BTW, I was shooting Georgia-Arms 180gr 10mm rated at ~1100fps. I had already put, maybe, ~150 rounds of this ammo through the gun that day before the incident. I have shot several cases of GA ammo overall (although not in this gun, and not in 10mm), and have found it to be excellent, consistent and very well-manufactured.

- gabe

PS: Just another example: WEAR YOUR EYE PROTECTION! If I hadn't had my glasses on, I'd have had that hot powder on my corneas and not just my cheeks.
 
What did the casing look like? Was it ruptured or did the primer blow out? The casing will tell you more by looking at it than the condition of the gun.
 
I didn't find the specific case, as far as I could tell. It was outdoors, and we were swimming in brass by the time this happened. I cleaned up well at the end of the session, then sorted a bunch of brass when I got home, so either the case was indistiguishable from a normal case (at a glance) or I missed it and it's out on the range somewhere -unfortunately...good point about the case, wish I had it.

- gabe
 
It sounds like you had the shell casing rupture. Another possibility is a loose primer pocket but I doubt that it would cause the type of damage you described. If the shell casing ruptured it could have been an overload. Was this ammo loaded with new brass? If it was remanufactured the brass could have been weakened in the web area from previous firings. Make sure you check the empty brass you brought back for a halfmoon shape in the area of the web of the case. Unfortunately you really need the fired shell casing that caused the damage.
 
Well, I went through the 10mm brass last night and I think I found it. There's a case with a long crack running lengthwise from a spot about 3/16" above the extractor groove to about a 1/16" below the mouth. It's a little less than 1/32" wide. And you're right, the primer is in place and looks fine.

I'll send the case back to Georgia-Arms and see what they have to add to this. I believe the 'canned heat' loads at G-A are remanufactured. Thanks for your help, M16. Greatly appreciated.

- gabe
 
Its the ammo.

I had the same thing happen with a 9mm Commander recently.

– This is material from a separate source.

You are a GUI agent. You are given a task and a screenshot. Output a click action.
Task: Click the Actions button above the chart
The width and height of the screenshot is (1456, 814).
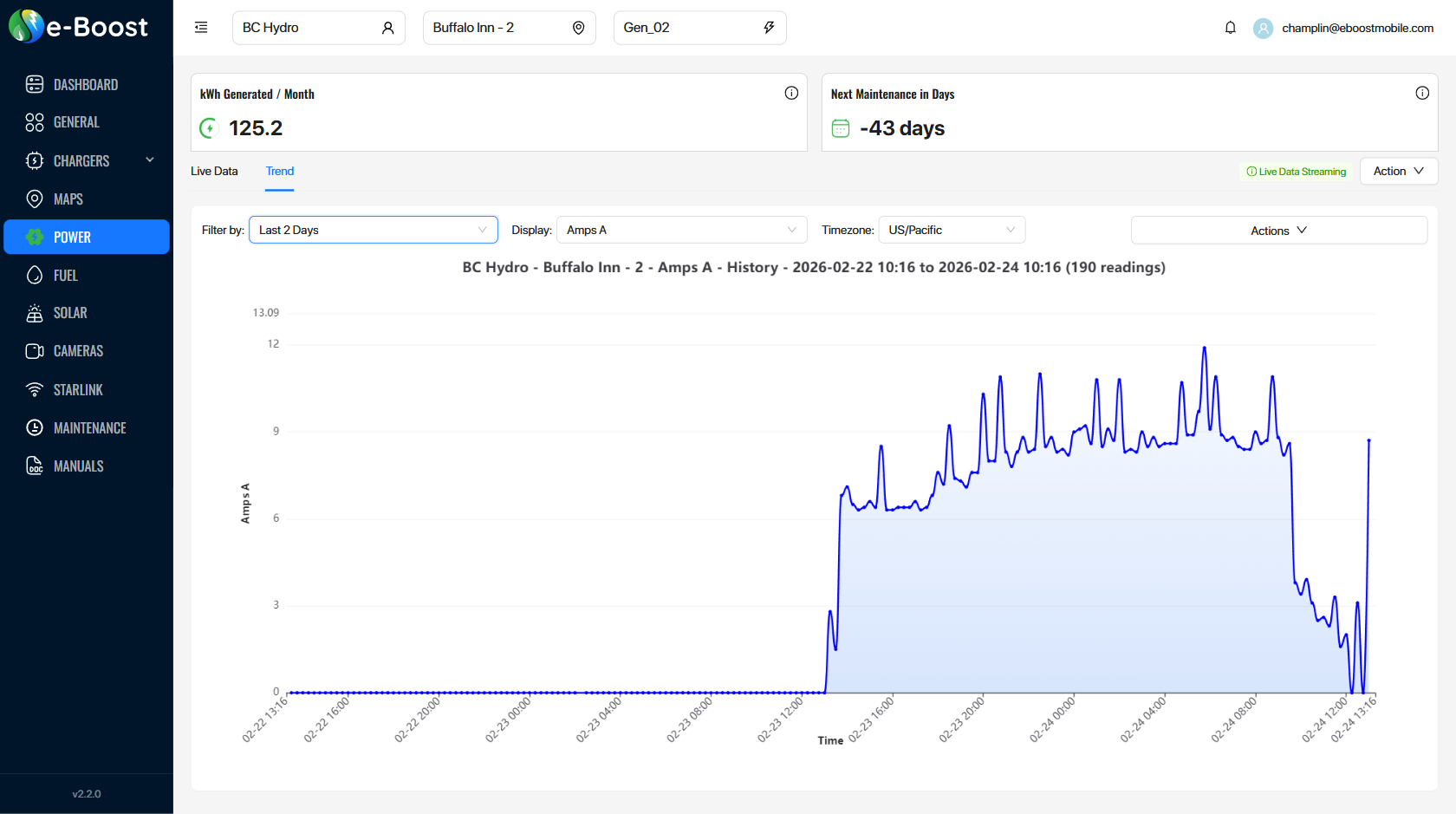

Normally, I would reccomend factory ammo,especially in the high preasure stuff,but when I do I get flamed.

And you are aright on about eye protection. Glad you werent injured.
 
I agree, it's the ammo, probably more specifically the brass. I had a similar problem a couple years ago with some Cor Bon loads that used Starline brass. I sent the casings in to Glock with my guns (G20 & G29), Cor Bon and Starline. Starline gave me basically a shoulder shrug, Glock was great - checked the chambers and sent the guns back with two extra magazines (no charge) and Cor Bon replaced all 5, 50 rd boxes of the ammo for me that I bought, no charge. I'd even fired off a box and half of the stuff, but they replaced that too!

Yup, I'm a loyal Cor Bon customer thanks to Terry Murbach.